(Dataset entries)
===
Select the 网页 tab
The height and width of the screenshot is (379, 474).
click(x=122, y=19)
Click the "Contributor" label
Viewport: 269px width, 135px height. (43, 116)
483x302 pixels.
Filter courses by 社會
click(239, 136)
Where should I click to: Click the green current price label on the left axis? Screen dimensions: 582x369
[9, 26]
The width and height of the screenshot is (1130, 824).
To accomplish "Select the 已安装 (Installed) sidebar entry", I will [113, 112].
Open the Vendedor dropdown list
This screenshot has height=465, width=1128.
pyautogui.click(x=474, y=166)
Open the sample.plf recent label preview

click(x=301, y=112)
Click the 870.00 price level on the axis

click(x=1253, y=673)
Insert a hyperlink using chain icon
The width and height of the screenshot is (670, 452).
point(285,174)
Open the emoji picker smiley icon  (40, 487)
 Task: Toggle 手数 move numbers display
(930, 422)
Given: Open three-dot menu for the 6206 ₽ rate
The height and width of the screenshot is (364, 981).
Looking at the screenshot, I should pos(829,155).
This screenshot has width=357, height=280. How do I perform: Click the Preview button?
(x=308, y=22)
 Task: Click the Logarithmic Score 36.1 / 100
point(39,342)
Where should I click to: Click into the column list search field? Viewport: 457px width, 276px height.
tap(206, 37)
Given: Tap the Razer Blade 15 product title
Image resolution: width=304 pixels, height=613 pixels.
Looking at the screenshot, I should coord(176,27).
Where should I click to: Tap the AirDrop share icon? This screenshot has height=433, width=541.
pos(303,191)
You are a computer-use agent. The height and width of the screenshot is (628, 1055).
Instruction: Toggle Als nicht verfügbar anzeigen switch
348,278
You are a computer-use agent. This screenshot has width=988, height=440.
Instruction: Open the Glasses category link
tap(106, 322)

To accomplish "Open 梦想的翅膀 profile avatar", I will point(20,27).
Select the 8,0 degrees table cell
===
- [EXERCISE REQUIREMENTS] Output only the lines from the one with "This screenshot has width=357, height=280." through the last line of the entries above; please keep them exact.

- [WRITTEN ANSWER]
This screenshot has width=357, height=280. How do I perform: Click the Preview button?
(x=308, y=22)
 Task: Click the Logarithmic Score 36.1 / 100
point(39,342)
Where should I click to: Click into the column list search field? Viewport: 457px width, 276px height.
tap(206, 37)
Given: Tap the Razer Blade 15 product title
Image resolution: width=304 pixels, height=613 pixels.
Looking at the screenshot, I should coord(176,27).
Where should I click to: Tap the AirDrop share icon? This screenshot has height=433, width=541.
pos(303,191)
You are a computer-use agent. The height and width of the screenshot is (628, 1055).
Instruction: Toggle Als nicht verfügbar anzeigen switch
348,278
You are a computer-use agent. This screenshot has width=988, height=440.
Instruction: Open the Glasses category link
tap(106, 322)

To accomplish "Open 梦想的翅膀 profile avatar", I will point(20,27).
Select the 8,0 degrees table cell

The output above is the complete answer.